Ab jetzt ließen wir es etwas ruhiger angehen, wollten in den nächsten Tagen keine größeren Städte und Menschenmassen sehen. Wir wollten uns treiben lassen. Zunächst landeten wir auf einem scheinbar ehemaligen Campingplatz in einem kleinen Dorf. Außer uns gab es nur ein paar Angler und noch einen Camper aus England. Am späten Nachmittag machten wir noch einen kleinen Spaziergang durch das Dorf und fanden sogar einen Supermarkt und es kam noch besser. Dort gab es eine passende Gaskartusche für unseren Kocher für kleines Geld. So klein das Dorf auch war, hatte es gefühlt 10 Kneipen., die zwar nicht mehr alle offen waren, aber egal. Vor Jahren muss hier wohl mal der Bär gesteppt haben.

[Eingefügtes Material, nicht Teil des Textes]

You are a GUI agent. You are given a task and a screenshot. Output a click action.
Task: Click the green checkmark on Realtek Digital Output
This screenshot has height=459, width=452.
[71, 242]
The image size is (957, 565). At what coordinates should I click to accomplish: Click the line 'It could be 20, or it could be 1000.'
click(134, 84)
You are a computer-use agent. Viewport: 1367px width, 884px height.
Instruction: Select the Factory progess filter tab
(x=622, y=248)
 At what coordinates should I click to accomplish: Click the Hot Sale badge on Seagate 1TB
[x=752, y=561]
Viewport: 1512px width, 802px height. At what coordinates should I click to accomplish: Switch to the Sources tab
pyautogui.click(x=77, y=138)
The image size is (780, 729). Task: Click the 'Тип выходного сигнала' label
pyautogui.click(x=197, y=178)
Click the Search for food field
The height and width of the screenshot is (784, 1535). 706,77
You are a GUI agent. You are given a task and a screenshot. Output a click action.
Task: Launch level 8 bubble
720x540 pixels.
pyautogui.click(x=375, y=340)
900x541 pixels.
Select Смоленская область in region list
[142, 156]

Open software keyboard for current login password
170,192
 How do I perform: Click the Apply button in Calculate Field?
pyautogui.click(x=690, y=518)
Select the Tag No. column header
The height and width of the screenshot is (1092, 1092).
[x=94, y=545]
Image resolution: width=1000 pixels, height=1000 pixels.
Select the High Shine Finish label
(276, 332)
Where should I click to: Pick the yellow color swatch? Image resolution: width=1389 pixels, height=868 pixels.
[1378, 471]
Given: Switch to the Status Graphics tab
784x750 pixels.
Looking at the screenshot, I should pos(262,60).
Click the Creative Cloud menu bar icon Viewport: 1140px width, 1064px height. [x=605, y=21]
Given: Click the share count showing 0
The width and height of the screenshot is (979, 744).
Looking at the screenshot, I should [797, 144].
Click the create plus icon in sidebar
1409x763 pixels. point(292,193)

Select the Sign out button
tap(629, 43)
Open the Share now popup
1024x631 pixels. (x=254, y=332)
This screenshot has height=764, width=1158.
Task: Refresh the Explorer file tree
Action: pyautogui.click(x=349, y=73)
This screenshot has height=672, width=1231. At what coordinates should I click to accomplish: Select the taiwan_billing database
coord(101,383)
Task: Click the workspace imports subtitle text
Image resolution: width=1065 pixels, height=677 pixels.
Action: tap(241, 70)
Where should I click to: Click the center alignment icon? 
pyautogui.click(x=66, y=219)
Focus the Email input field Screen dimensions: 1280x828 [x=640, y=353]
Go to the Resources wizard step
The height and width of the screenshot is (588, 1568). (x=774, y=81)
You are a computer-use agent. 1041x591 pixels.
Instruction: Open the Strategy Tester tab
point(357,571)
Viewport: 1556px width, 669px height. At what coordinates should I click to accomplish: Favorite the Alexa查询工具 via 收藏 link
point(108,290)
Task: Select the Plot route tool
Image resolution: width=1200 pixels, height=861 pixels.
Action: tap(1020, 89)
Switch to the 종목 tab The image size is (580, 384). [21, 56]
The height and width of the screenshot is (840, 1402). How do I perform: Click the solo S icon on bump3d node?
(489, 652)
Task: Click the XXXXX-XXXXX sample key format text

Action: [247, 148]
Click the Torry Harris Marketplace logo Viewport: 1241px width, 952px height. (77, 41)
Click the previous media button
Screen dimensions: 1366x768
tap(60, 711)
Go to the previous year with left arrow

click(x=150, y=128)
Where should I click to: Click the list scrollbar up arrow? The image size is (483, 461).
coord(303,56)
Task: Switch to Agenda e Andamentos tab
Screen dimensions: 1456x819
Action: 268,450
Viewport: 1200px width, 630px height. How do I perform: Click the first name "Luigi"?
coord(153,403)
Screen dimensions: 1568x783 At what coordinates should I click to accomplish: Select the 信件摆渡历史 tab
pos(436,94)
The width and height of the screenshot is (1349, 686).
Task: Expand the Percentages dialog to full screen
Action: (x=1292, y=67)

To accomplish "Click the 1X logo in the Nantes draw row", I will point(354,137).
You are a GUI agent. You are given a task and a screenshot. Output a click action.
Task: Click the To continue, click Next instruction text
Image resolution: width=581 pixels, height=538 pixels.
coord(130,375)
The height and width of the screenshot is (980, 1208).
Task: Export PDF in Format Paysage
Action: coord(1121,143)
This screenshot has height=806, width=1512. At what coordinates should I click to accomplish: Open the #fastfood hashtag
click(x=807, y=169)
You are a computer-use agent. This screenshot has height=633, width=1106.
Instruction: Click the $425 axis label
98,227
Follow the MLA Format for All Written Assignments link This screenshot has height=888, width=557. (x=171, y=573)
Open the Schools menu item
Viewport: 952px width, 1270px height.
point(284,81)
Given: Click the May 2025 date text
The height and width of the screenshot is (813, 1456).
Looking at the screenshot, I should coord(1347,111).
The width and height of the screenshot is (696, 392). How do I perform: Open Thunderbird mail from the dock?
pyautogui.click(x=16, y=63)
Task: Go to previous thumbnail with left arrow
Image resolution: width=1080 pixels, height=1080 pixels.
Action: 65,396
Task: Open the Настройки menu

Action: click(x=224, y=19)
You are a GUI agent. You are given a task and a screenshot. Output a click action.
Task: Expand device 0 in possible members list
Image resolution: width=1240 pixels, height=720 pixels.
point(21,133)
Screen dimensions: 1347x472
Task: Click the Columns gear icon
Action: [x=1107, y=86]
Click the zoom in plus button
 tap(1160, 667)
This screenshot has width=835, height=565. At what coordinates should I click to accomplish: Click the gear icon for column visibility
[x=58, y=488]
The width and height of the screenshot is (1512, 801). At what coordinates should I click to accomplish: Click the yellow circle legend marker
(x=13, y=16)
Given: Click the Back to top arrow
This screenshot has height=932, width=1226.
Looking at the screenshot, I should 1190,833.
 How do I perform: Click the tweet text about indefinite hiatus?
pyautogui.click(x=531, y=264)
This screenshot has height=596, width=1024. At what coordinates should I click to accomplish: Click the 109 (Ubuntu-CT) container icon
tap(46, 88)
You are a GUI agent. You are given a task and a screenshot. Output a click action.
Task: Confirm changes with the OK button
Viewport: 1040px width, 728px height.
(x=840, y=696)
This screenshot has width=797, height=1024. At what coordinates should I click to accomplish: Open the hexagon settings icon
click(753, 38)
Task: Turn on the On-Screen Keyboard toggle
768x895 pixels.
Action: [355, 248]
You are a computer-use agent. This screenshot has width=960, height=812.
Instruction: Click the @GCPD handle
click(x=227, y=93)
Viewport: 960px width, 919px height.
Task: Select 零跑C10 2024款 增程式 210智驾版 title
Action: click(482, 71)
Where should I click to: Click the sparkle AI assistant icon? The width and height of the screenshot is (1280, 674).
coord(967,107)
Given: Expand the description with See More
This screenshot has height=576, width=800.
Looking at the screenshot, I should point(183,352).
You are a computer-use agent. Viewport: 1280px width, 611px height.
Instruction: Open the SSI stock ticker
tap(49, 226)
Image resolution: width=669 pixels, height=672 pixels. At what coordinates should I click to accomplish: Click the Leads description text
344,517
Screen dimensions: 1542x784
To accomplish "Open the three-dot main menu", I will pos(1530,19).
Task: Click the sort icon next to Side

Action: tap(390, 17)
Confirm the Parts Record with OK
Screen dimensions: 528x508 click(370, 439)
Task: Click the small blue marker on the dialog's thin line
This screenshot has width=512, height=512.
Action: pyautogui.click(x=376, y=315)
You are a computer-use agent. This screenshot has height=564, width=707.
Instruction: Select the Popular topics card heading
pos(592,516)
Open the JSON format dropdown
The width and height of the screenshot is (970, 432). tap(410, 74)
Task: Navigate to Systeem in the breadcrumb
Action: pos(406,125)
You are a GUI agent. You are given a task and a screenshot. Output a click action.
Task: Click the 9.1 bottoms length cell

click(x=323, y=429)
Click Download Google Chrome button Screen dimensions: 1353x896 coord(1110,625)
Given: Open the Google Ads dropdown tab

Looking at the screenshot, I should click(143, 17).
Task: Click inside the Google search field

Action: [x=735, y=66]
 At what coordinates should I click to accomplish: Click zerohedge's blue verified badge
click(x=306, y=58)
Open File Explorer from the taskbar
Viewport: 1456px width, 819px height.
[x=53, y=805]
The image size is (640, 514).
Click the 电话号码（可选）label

Am nächsten Tag fuhren wir weiter in Richtung Athen, das war unsere geplante Endstation in ein paar Tagen. Nach zwei Stunden strandeten wir an einem einsamen Strand. Alle Hotels und auch der Campingplatz sowie die Bars waren bereits geschlossen. Es gab nur ein paar Einheimische die hierher zum Baden kamen. Da der Campingplatz geschlossen war, konnten wir das Schild Camping verboten getrost ignorieren. Wo sollten wir denn sonst hin? Am Strand trafen wir neben streunenden Hunden noch eine Dame die Deutsch sprach und uns erklärte im Nachbarort gibt es offene Geschäfte und Cafés. Wir fanden ein niedliches Café mit selbst gebackenen Leckereien. Da Ida inzwischen auch richtig gut sitzen kann, machten wir es uns dort auf dem Sofa bequem. Am nächsten Morgen sprangen wir ins Meer und konnten die Duschen am Strand nutzen. Das Schild, bitte ohne Shampoos duschen, hatten wir zu spät gesehen. So ging es auch die nächsten zwei Tage weiter. Wir fuhren immer ca. zwei Stunden und suchten uns dann ein ruhiges Plätzchen. Wir standen an einer kleinen Fischerbucht und einem weiterem kleinen Strand. Wir schafften es sogar unsere Stühle, den Tisch und das Sonnensegel aufzubauen. Micha warf ab und zu noch die Angel aus und kochte uns ein leckeres One Pot Essen. Rezept kann gerne nachgeliefert werden. Alles in allem ließen wir so richtig die Seele baumeln. Selbst Ida war gechillt, zumindest am Tag. Am Sonntag machten wir uns dann auf nach Athen.